March 16, 2021
U.S. Sen. Jim Inhofe (R-Okla.), top Republican on the Senate Armed Services Committee (SASC), today delivered opening remarks at a SASC hearing on United States Northern Command and United States Southern Command.
Witnesses included: General Glen D. VanHerck, Commander, United States Northern Command; and Admiral Craig S. Faller, Commander, United States Southern Command.
As Prepared For Delivery:
Thank you, Mr. Chairman, and thank you for calling this important hearing to examine our military posture in the Western Hemisphere.
I also want to thank our two witnesses, NORTHCOM Commander General VanHerck and SOUTHCOM Commander Admiral Faller, for being here today.
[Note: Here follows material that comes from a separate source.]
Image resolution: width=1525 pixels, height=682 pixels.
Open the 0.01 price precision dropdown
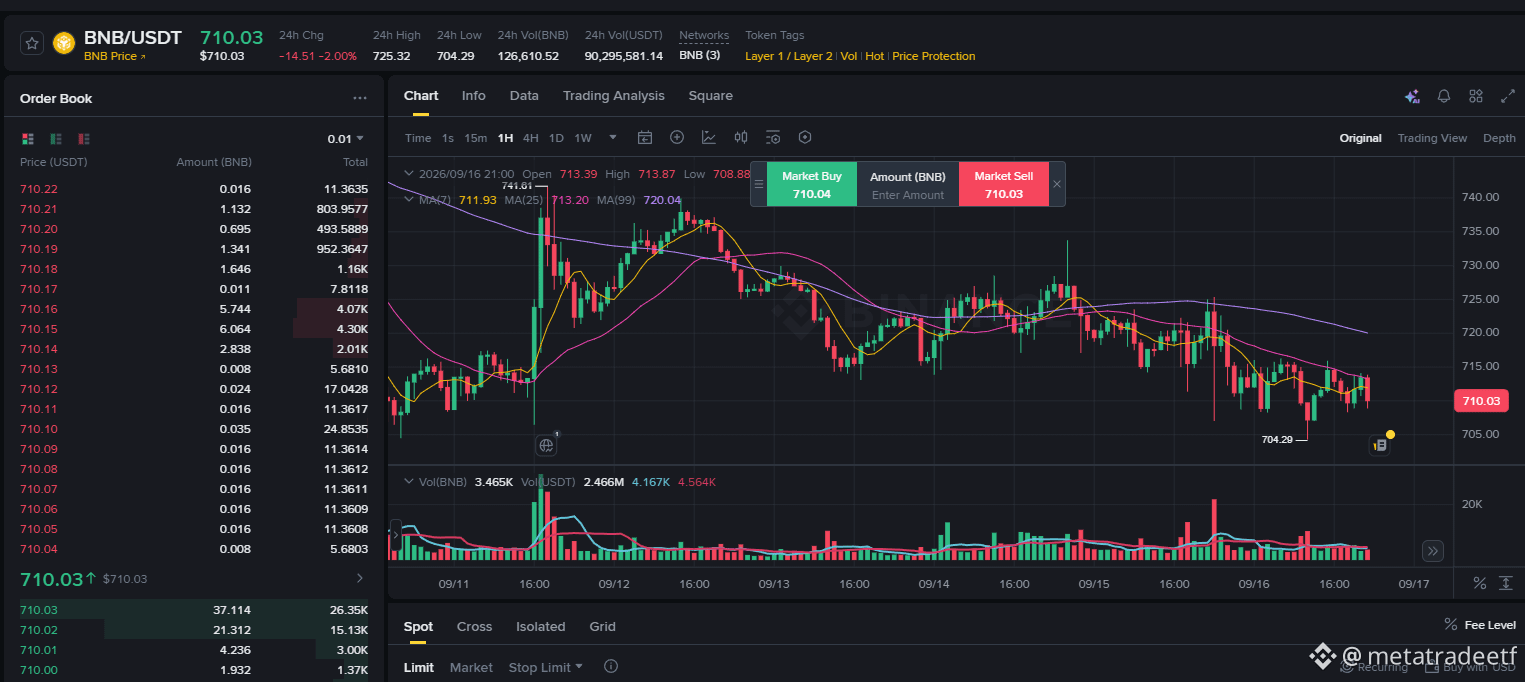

As you know, my top priority remains ensuring the effective implementation of the National Defense Strategy, which identifies competition with China and Russia as “the central challenge to U.S. prosperity and security.”
However, the growing influence of China and Russia isn’t limited to Europe and the Indo-Pacific.
Both countries have shown that they view the Western Hemisphere as critical terrain for fulfilling their global ambitions and challenging the United States.
Admiral Faller, China and Russia are expanding their access and influence in your AOR through increasing arms deals, military deployments, and economic and diplomatic coercion.
At the same time, much of the drugs poisoning American cities are coming from Latin America through vast illicit networks operated by multi-billion-dollar criminal organizations.
General VanHerck, you have operational responsibility for defense of the United States homeland.
We’re facing a lot of challenges from growing Chinese and Russian missile capabilities, including advanced cruise missiles and hypersonic missiles.
I’m concerned that shifts in the Department’s investments over the past few years have not focused on this critical mission.
I hope you will discuss any emerging gaps you foresee in our homeland defense, and offer your recommendations for addressing them.
Specifically, I am interested in your views on whether waiting another decade for new ground-based interceptors makes sense, or if we need to act sooner given the growing threat from our adversaries.
Meanwhile, we are also seeing a new crisis brewing at the southwest border.
According to the New York Times, approximately 78,000 migrants tried to cross the border in January 2021 – double from the year before – and 100,000 apprehensions were made in February of this year.
I’ve always said border security is national security, and my visit to the border in August 2019 confirmed this belief. These new statistics are alarming.
So I hope you will address whether NORTHCOM’s border support mission is sufficient, and what we can do to better ensure that our laws are enforced.
Finally, Gen. VanHerck, I want to recognize NORTHCOM’s life-saving response to the COVID-19 pandemic this past year.
Our men and women in uniform have built alternate care facilities, transported medical supplies from abroad, and provided medical support since the pandemic began.
The pandemic is far from over: more than 500,000 Americans have been killed, and thousands more are still infected every day.
But I am grateful for NORTHCOM’s latest efforts to speed up the administration of vaccines, which provide the clearest pathway out of this nightmare.
I thank you both
again for your testimony today. Mr. Chairman.